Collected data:

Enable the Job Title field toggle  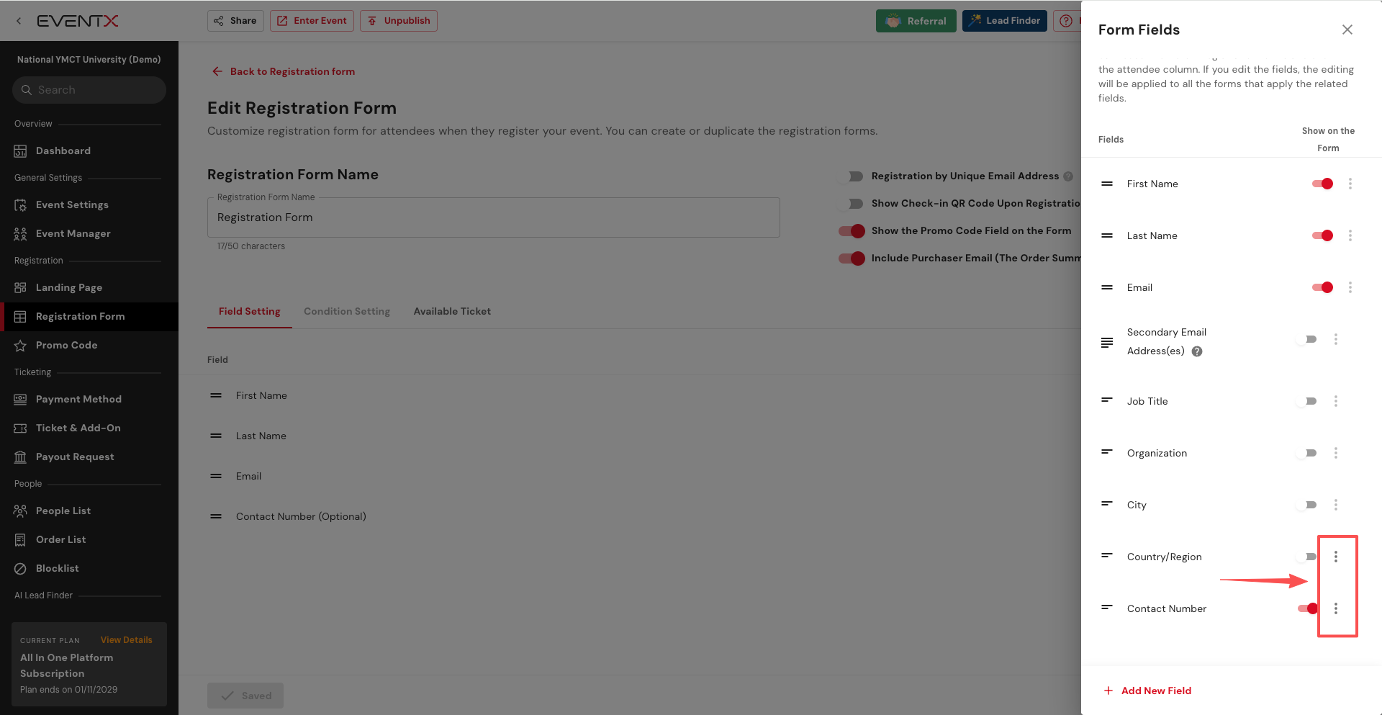tap(1308, 401)
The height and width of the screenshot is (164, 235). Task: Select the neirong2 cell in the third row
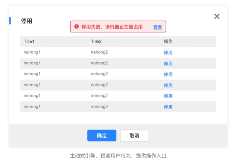coord(99,74)
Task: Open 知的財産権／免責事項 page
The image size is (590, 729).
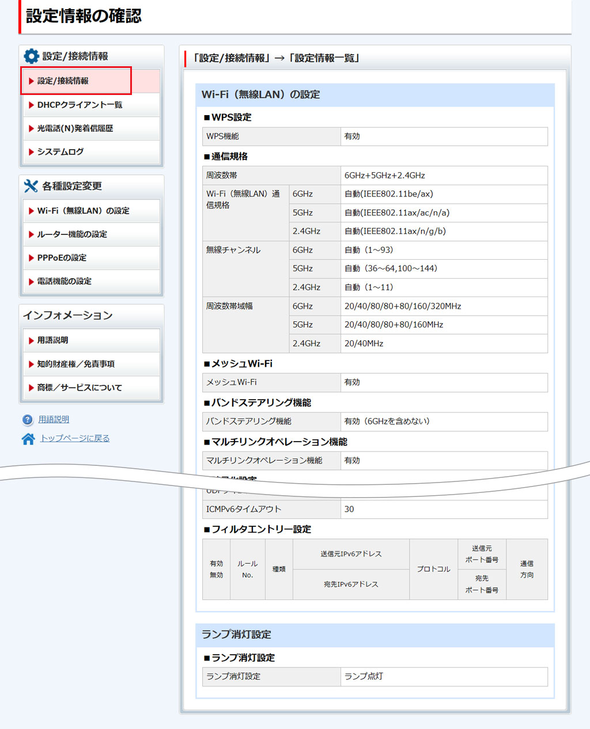Action: click(x=75, y=364)
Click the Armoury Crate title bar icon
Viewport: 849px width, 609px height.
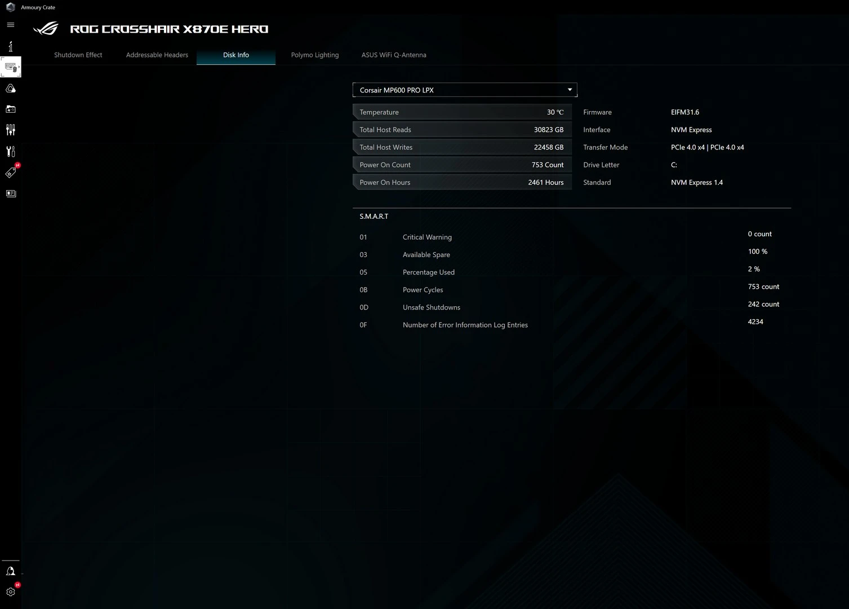click(10, 7)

» **The problem**:
Reproduce the lines above, exactly and exclusively, from the line containing "Click the Armoury Crate title bar icon" down to the last line, both included; pictures are not part of the copy.

» **Worked solution**:
Click the Armoury Crate title bar icon
Viewport: 849px width, 609px height.
click(10, 7)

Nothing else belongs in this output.